Fig. 01 — Types of competitive advantage
Brand & Reputation
A consistent promise that earns customer trust and mind share over time.
Switching Costs
When a product is mission-critical, deeply embedded, or hard to rip out and replace.
Network Effects
Each additional user makes the product more valuable to all the others.
Ecosystem
A web of interconnected services customers are reluctant to leave.
Scale
Size that compounds into cost, data, talent, and capital advantages.
Investing in businesses with stable or growing competitive advantages has several benefits. Most important, it supports intrinsic value growth over time. Having an edge enables a business to fend off competitors, thereby protecting cash flows and creating opportunities to sustainably grow cash flow.
The presence of a competitive advantage provides a greater degree of predictability when it comes to forecasting cash flows. Greater predictability reduces investment risk since it tilts the probability of an investment thesis playing in our favour. While it is important to buy at the right price, what is purchased has a significant impact on the risk profile of the investment as well.
Buying a business with strong competitive advantages is simply safer than buying a mediocre business struggling to compete.
As buyers seeking value, we always look for a margin of safety because we may err in our appraised value, or an adverse event may occur. In either instance, we’re better off with a more resilient business. If a business is temporarily suffering, having fallen on tougher times, our confidence is bolstered when there are prevailing competitive advantages which normally implies staying power.
Competitive advantages also provide businesses with resiliency to weather periods of macroeconomic uncertainty. A strong brand proposition enables a company to raise prices, thereby protecting gross margins. Loyal customers act like a shock absorber during recessions. High switching costs mean products or services may not be cut even as other expenses are pruned.
A company’s culture is the wellspring for competitive advantage creation. A good culture creates, sustains, and grows competitive advantages. Fostering this type of culture requires strong leadership that thinks strategically, has a long-term orientation, a clear mission and purpose, and core values that permeate the organization.

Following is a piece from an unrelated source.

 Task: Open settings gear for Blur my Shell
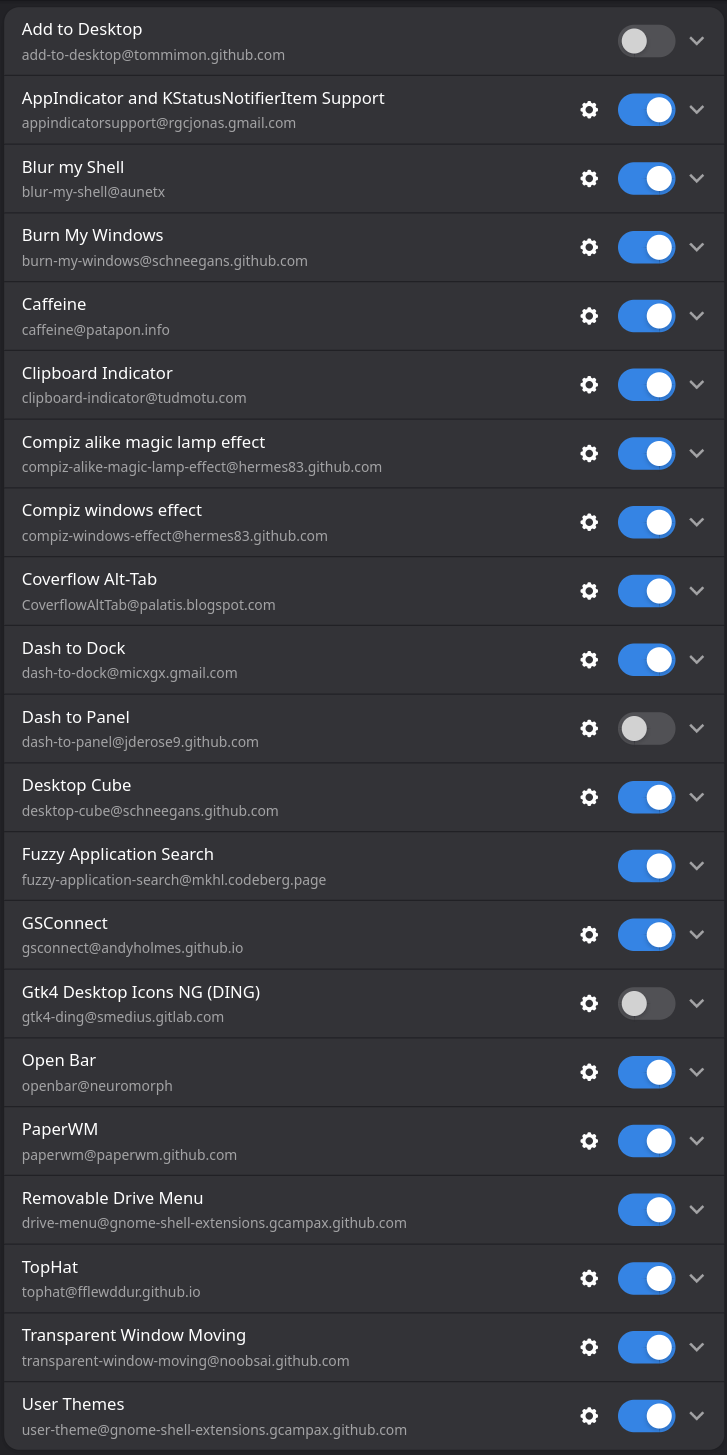pyautogui.click(x=589, y=178)

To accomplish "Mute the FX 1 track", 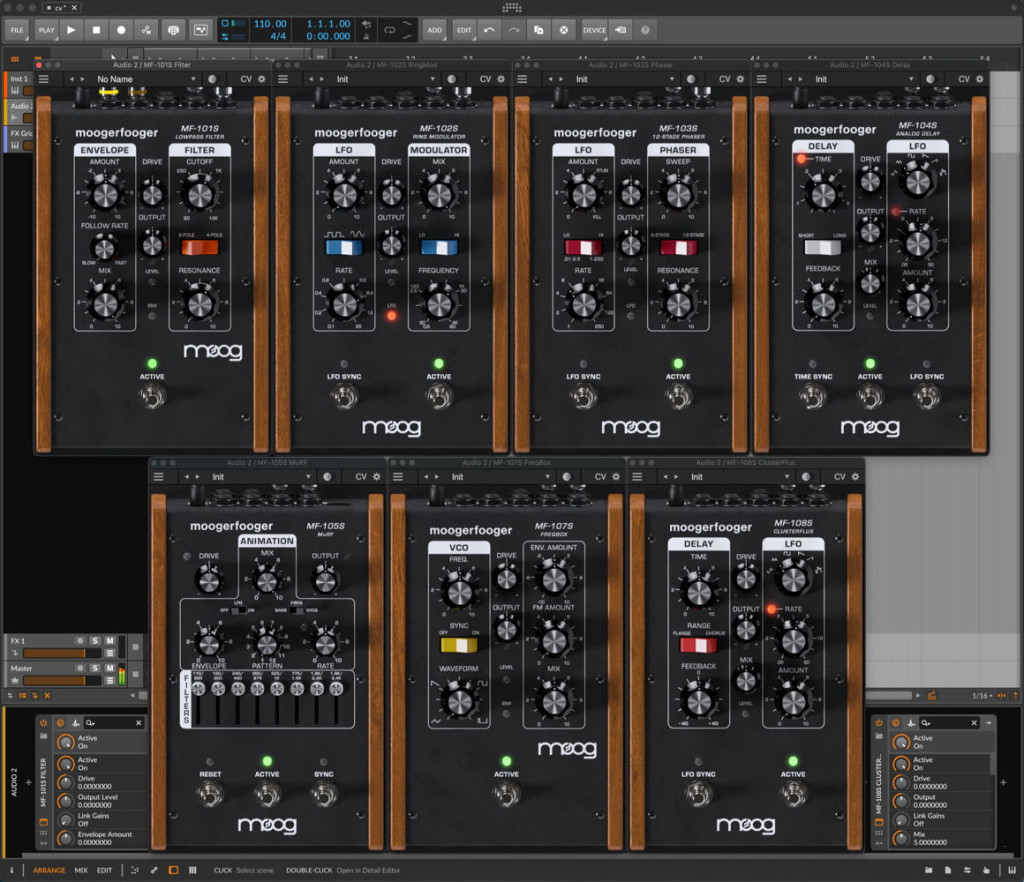I will pos(109,639).
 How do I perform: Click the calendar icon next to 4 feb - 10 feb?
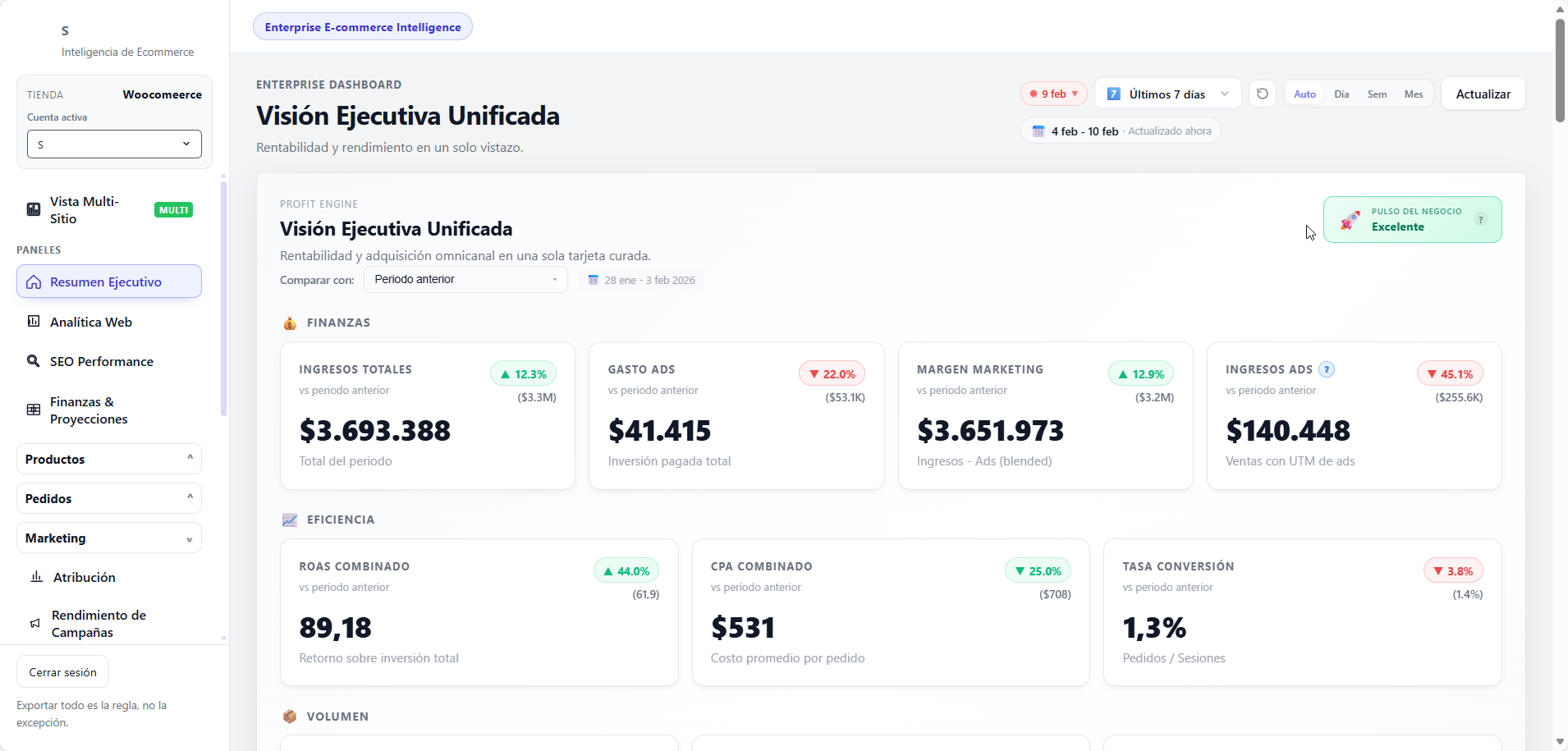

Culture eats strategy for breakfast.
— Peter DruckerCompetitive advantages can combine and result in scale, which itself becomes a competitive advantage. This can then lead to cost savings, larger data sets, better talent, and enhanced capital resources which enable businesses to invest in and develop better offerings. Alibaba‘s brands, switching costs, network effects, ecosystem, and scale are formidable for competition to dismantle.
Competitive advantages can erode over time or even end suddenly. In our ever-changing world new technologies arise and disruption occurs regularly. A competitive advantage may appear robust, but analysis may reveal fragility. A company’s ability to adapt to change can determine whether its advantages erode, or it successfully pivots.
Netflix displacing Blockbuster is a classic example. Netflix foresaw the future of video and pivoted from a mail-order DVD rental model to streaming. Blockbuster remained locked in to its brick-and-mortar DVD rental model and did not pivot.
Netflix flexed its cultural, network-effect, and brand advantages to reach scale — meanwhile, Blockbuster went bust.
One must also consider the depth of competitive advantages. The more competitive advantages a business has, the harder it is for competitors to successfully compete. Amazon‘s brand, switching costs, network effects, and scale have made them into a tough foe across e-commerce, cloud computing, and streaming.
We believe the intensive study of industries, business models, and management teams in the context of competitive advantage is critical in constructing investment portfolios. At Generation, we prefer to invest in high-quality businesses with sustainable and growing competitive advantages run by great managers. We attempt to buy these businesses at discounts to our estimates of fair market value, trying to stay humble so that when the facts about industries, managements, and businesses change adversely, we too can change our minds if value has eroded and/or advantages have waned.
If we can select companies with competitive advantages, in industries with staying power, from the get-go, we believe we’ll fare better. E-commerce, for example, while undergoing some changes to how it is done, is here to stay because consumers prefer greater selection, lower prices, and convenience. While we would like to outperform because we purchase winners, we are just as conscious about avoiding losers. Identifying and understanding competitive advantages and how they are built and eroded is thus a core part of our investment process that helps us generate returns and preserve capital over the long run.